Watlington Relief Road Consultation Timeline
January 2024
A planning application by Oxfordshire County Council to build a Watlington Relief Road is expected in early 2024. Details on how to object will be provided on this page once the application goes live.
The planning application is made to the independent regulatory planning arm of the county council. Once it has been registered, the county’s planning authority holds a statutory 30-day consultation to which the public can respond if they support or object to the application.
The planning authority considers if the application meets the most up-to-date policies. Road capacity schemes, which is what a WRR is, are considered to generate new demand. The central aim of transport policy is to cut car trips by 25% by 2030 and for transport to be net-zero by 2040.
Spring 2023
The Council held an online public consultation on a proposed Watlington Relief Road from 20th February for the minimum statutory 28 days and two drop in events. The consultation was for the public to “contribute to how the scheme can work best for all those who will travel along the relief road.”
In March, it launched a consultation on: Request for Scoping Opinion for the proposed new Watlington Relief Road and new associated junctions. If a planning application is made, the environmental impacts of the scheme are too great for it to be dealt with through the normal planning process. An Environmental Statement prepared under The Town and Country Planning (Environmental Impact Assessment) Regulations 2017 must accompany a planning application.
The Council gave a timeline of a planning application in Summer 2023 with construction commencing in Spring 2024 subject to planning approval.
Spring 2021
In March 2021, Oxfordshire County Council consulted with key stakeholders, not the public, on an Options Assessment Report (OAR) on a Watlington Relief Road. The report considered if there was a need to build a road.

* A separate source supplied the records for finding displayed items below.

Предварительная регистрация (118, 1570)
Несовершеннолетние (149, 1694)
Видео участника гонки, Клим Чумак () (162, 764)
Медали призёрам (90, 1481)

A list of ten stakeholders were consulted, including two developers and one local resident.
Consultees were given the report, an A4 sheet and two weeks to respond. 77 queries were raised. 22 were not answered.
At its Cabinet meeting in September 2021, the Council agreed to progress to Stage 2. The most expensive and environmentally damaging proposed bypass route was approved. This was contrary to its own Stage 1 OAR, recommending two routes were progressed. Cabinet agreed to ”public engagement on preferred options” and if funding risks emerged these would be reported back to Cabinet. Neither happened.
November 2018
The project was awarded £7.1m funding (increased from an initial £1.2m) from the Oxfordshire Housing and Growth Deal in November 2018.
Has Oxfordshire County Council met DfT requirements for public consultation?
For road schemes, the Department for Transport requires “public consultation on potential options” and “public consultation feedback” at an early stage, as part of Stage 1. Public consultation once a preferred option has been chosen, as was the case with a WRR, is too late. There is no opportunity for stakeholders, including the public, to shape the options, which is the point of Stage 1 public consultation. The county council compounded this when it ran a statutory 28 day consultation during Stage 2 by asking the public to “contribute to how the scheme can work best for all those who will travel along the relief road.” No report has been published on how public feedback from the March 2022 consultation has been taken into account.
Clearly Oxfordshire County Council has not allowed the public to be properly involved in commenting on and suggesting potential options. Its Cabinet have clearly bypassed the public by progressing with a preferred option to Stage 2 before there has been proper public engagement.